• TEXT EXTRACT
┌──

So it was like at least a 75% chance a random combination of her four new batteries would result in a non-working mod.. I should have tested them earlier on and it would have saved a lot of shipping and Rob's time.

I'm just hoping she remembers the trauma and doesn't want to trade back after I tell her what the problem was. :)

Glad you found the issue. Over the past couple of years I've had a few AW 18350 batteries, bought from two different, reputable vendors, that were just plain bad, despite keeping in marked pairs and switching their stacked position every ml or so of juice each use cycle.

My mistake was not catching them soon enough, by metering them and keeping record (metering after use, when they came off charger, and after resting off charger, and metering before using after being stored for day to days) within a time from purchase to feel okay asking vendors for replacement. (It's up to individual vendors whether or not to offer replacement. I understand if they don't/won't especially with batteries used for stacking as there are so many variables that could be considered "user abuse.")

└──

Continue the forum discussion about faulty 18350 batteries above, starting after its final sentence.

• DATA EXTRACT
┌──

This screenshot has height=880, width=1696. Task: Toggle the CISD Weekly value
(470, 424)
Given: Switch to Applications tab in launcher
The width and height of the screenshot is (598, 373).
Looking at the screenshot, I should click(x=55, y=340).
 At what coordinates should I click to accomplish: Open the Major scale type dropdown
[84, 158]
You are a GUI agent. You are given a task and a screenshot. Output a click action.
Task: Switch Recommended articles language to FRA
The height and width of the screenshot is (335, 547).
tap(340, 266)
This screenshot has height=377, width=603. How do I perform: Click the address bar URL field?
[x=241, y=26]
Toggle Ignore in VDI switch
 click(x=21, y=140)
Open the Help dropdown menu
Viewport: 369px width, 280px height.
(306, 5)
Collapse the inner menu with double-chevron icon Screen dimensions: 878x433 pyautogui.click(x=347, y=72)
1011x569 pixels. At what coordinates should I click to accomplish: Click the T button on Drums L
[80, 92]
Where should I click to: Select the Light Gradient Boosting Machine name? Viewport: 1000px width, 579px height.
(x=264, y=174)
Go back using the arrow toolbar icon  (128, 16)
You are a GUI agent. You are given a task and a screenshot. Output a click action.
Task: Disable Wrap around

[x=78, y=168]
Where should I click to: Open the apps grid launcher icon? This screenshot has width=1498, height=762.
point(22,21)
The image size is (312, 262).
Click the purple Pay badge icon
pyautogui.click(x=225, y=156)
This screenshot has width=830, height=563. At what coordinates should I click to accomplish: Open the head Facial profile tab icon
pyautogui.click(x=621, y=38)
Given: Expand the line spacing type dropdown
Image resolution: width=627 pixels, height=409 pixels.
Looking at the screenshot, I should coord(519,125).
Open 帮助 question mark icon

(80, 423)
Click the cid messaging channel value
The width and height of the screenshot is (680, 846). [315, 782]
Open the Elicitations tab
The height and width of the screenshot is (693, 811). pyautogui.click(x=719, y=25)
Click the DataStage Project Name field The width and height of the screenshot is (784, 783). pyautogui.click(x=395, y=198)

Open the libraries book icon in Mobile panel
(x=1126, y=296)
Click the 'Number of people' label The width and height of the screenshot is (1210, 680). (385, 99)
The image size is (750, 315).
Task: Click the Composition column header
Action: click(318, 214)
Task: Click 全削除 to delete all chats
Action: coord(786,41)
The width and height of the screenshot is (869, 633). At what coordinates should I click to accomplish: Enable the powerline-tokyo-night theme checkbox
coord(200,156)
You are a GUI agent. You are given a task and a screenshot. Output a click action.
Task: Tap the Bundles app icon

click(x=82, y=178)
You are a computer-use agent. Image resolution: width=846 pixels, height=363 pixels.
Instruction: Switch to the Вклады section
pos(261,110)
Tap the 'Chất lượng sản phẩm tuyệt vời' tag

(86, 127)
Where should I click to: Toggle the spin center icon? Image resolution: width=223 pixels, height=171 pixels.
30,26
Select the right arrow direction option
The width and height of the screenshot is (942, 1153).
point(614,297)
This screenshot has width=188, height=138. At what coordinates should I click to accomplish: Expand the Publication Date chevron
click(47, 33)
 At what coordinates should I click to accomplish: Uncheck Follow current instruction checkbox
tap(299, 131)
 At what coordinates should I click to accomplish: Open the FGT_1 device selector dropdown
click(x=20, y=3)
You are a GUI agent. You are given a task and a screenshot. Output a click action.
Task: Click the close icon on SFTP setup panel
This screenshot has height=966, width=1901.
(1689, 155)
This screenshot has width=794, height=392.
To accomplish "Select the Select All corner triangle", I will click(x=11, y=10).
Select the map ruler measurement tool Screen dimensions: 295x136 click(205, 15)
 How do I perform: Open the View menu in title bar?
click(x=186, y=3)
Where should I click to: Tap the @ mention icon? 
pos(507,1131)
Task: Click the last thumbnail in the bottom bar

└──

• OUTPUT FOR THIS EXERCISE
The reason I routinely switch stacked positions several times during use cycle is to keep drain on each battery as even as possible. It's easier for me to do it that way and only takes seconds to switch positions.

Another mistake was chucking (recycle) both batteries of sets instead of keeping lone good one to match up with another good one, from other sets where one was bad. Last batch I got a battery in two matched sets that were duds. (Dud in that it drained out to low voltage <3.2 within a ml use time.) As they were most likely from same manufacturing run and same use time I combined the good batteries to make a "new" set. That set is performing as expected.)

I think TennDave has reported this, also.